The villains in the title are easily one of the best parts of it. Each of them encompass their own part of the story, and Ethan will have to take them down to save his daughter. Photo credit: Capcom Unity/Capcom, Co., Ltd.

Rafael Magana

Resident Evil is an interesting franchise. Having its roots as a spiritual successor of sorts to a little-known Capcom classic known as “Sweet Home” (1989), the series has taken us to haunted mansions, apocalyptic cities, seedy underground laboratories and shows us a worldwide biological war in its sixth entry.

Now in 2021, 25 years removed from its initial release, you’d be forgiven if you thought that the series would be burnt out and struggling to innovate.

Luckily, this is not the case. “Resident Evil Village” is the most fun I’ve had with the series since its predecessor and biggest influence, “Resident Evil 4.”

Most of the title’s promotional material revolved around what ended up being the first 2 hours or so of the game (the village and castle) with the remaining 7 or so hours of my playtime being in locales that were merely hinted at.

The gameplay here is nothing too drastically different from what was seen in this game’s direct predecessor, “Resident Evil: Biohazard.” A first-person perspective is still utilized, and you can block, craft items and backtrack to certain areas to access places that were previously inaccessible.

The world of Resident Evil Village is much more expansive than it seems.
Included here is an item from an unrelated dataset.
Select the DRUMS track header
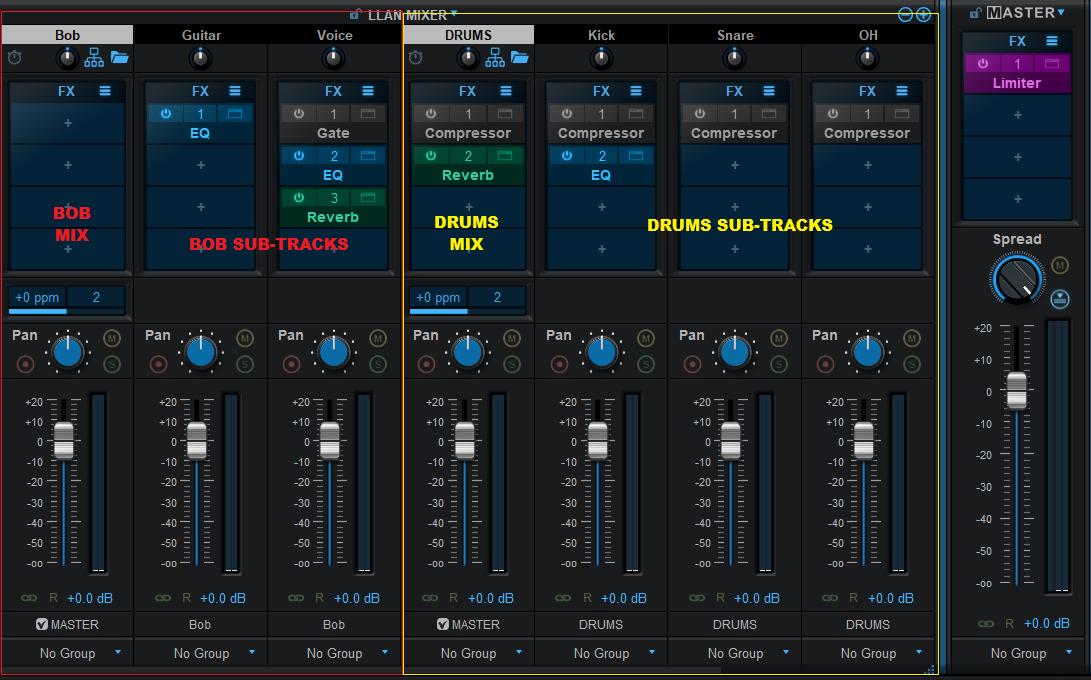This screenshot has width=1091, height=680. click(x=468, y=35)
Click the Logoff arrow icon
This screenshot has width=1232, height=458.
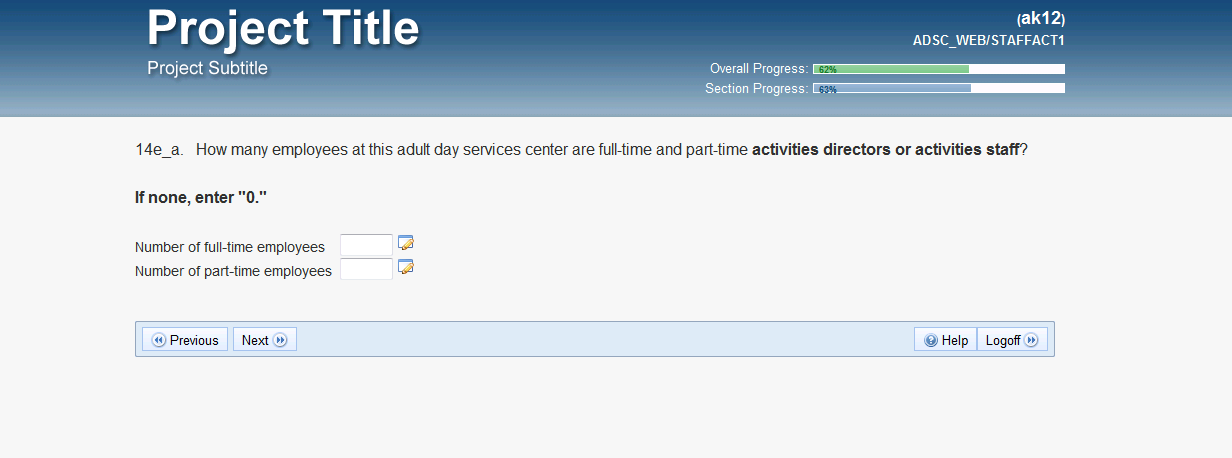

The castle is only a small portion of what players will experience in the title.
The world of Resident Evil Village is much more expansive than it seems. The castle is only a small portion of what players will experience in the title. Photo credit: Capcom Unity/Capcom, Co., Ltd.
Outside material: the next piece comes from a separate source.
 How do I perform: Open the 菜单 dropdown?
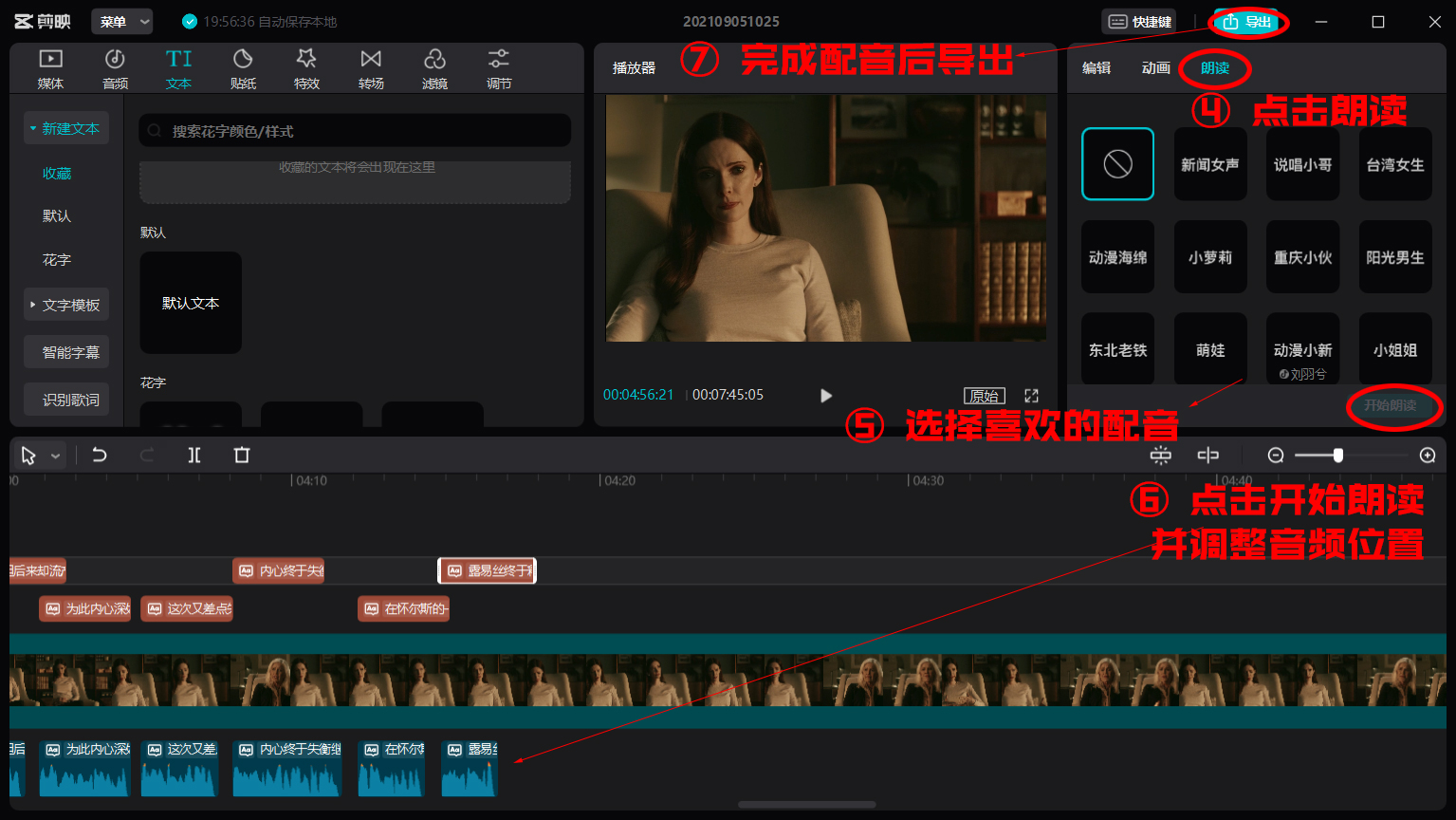coord(120,20)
The classic Resident Evil staples are all present and accounted for, but it was such a relief to see the return of a merchant. The merchant, known as The Duke in this game, ensures that every player will have a different experience while playing.

Players can opt to purchase a healing item if they’re in need, upgrade their arsenal, increase their inventory and even cook a meal to increase some of their stats. Money is limited, so it’s impossible to see all the weaponry in the game in a single playthrough.
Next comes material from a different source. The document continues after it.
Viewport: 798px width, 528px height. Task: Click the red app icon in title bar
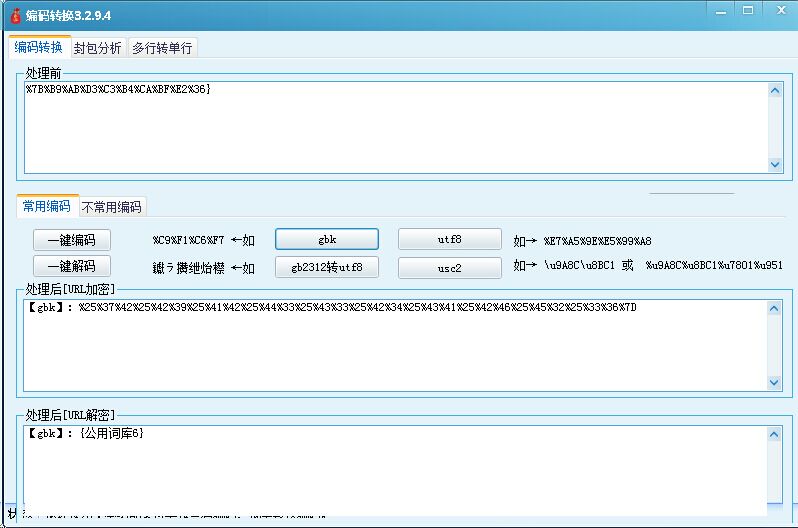(15, 15)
The action has been turned up to 11 in this title. Initially, it was a bit concerning following the highs that its predecessor had reached (primarily being a survival horror game, with little to no high action sequences) but the game does not skimp out on any of the horror aspects.

One sequence, about halfway through the game, was legitimately terrifying. It’s incredibly unsettling and stands out to me as likely the scariest moment that the series has ever had.

Plot-wise, the game is a direct follow up to “Resident Evil: Biohazard,” following the same protagonist, Ethan Winters. Much of the plot revolves around discovering why the series poster boy, Chris Redfield, murders his wife and kidnaps his daughter, and it has some twists and turns along the way.

Fans of the series’ lore will find much to like in the title. A standout character was Ethan Winters himself, going from a mostly silent protagonist to a character with motivations and an actual personality.

Much of the title was well thought out and is an excellent entry in the series. The conclusion of the game leaves the series open for future titles, and the series has an exciting future ahead of it.

“Resident Evil Village” gets four and a half stars out of five. If you’re a fan of survival horror, it’s definitely worth your time.